- _TASK_
Among the entries below, find the lines with the word "will" and return them.
══════
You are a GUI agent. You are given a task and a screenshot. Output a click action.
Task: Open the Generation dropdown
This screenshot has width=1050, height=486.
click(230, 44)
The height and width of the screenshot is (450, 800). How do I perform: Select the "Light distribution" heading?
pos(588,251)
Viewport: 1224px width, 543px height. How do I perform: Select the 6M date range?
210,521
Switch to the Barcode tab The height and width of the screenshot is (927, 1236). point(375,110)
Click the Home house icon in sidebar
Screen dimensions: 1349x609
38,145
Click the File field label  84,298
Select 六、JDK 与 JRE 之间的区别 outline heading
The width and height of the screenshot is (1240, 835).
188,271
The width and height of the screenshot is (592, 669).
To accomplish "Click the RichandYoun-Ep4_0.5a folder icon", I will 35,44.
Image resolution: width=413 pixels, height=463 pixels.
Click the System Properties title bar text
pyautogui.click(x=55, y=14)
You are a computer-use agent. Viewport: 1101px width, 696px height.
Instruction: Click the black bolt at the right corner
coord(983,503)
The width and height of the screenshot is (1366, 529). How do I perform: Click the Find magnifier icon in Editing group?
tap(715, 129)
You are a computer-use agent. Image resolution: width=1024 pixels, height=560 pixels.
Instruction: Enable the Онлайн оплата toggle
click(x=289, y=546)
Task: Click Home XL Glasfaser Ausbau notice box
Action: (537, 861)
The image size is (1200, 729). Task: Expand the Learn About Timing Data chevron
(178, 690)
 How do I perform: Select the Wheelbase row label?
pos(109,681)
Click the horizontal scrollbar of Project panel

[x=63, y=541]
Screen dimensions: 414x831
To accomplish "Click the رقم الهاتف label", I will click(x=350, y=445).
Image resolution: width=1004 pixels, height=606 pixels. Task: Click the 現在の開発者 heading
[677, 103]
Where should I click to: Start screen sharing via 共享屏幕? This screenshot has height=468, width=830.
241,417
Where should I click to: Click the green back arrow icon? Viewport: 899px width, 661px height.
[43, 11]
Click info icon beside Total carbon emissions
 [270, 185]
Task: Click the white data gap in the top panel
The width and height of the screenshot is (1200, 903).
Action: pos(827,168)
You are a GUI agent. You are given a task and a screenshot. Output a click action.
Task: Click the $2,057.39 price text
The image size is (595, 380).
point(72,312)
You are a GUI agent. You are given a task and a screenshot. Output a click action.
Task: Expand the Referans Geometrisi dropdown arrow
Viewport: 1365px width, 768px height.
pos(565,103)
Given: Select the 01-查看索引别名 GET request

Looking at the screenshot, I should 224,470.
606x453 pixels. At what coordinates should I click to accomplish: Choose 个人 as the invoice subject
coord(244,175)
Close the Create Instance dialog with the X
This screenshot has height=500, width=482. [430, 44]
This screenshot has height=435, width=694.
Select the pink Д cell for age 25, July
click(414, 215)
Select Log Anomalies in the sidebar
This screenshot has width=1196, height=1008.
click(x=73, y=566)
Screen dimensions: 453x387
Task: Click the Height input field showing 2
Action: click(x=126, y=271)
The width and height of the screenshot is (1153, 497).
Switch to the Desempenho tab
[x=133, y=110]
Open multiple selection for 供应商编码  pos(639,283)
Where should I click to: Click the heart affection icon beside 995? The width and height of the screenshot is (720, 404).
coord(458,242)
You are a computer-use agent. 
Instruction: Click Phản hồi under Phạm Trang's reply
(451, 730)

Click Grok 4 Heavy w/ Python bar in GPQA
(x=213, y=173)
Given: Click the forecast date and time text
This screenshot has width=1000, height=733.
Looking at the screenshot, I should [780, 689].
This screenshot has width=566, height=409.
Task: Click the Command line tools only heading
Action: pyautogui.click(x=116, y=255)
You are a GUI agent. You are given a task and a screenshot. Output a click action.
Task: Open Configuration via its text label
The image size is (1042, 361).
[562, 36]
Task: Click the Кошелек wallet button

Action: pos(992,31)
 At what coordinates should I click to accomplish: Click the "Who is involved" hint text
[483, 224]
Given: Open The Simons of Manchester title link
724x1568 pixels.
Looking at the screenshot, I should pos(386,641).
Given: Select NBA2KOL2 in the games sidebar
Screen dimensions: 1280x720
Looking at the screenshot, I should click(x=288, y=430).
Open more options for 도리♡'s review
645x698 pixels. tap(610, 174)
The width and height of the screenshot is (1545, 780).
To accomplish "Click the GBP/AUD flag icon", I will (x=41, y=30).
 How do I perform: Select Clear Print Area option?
══════
- _REPLY TO THE TASK_
To accomplish "Click the RichandYoun-Ep4_0.5a folder icon", I will 35,44.
To accomplish "Click the رقم الهاتف label", I will click(x=350, y=445).
To accomplish "Click the GBP/AUD flag icon", I will (x=41, y=30).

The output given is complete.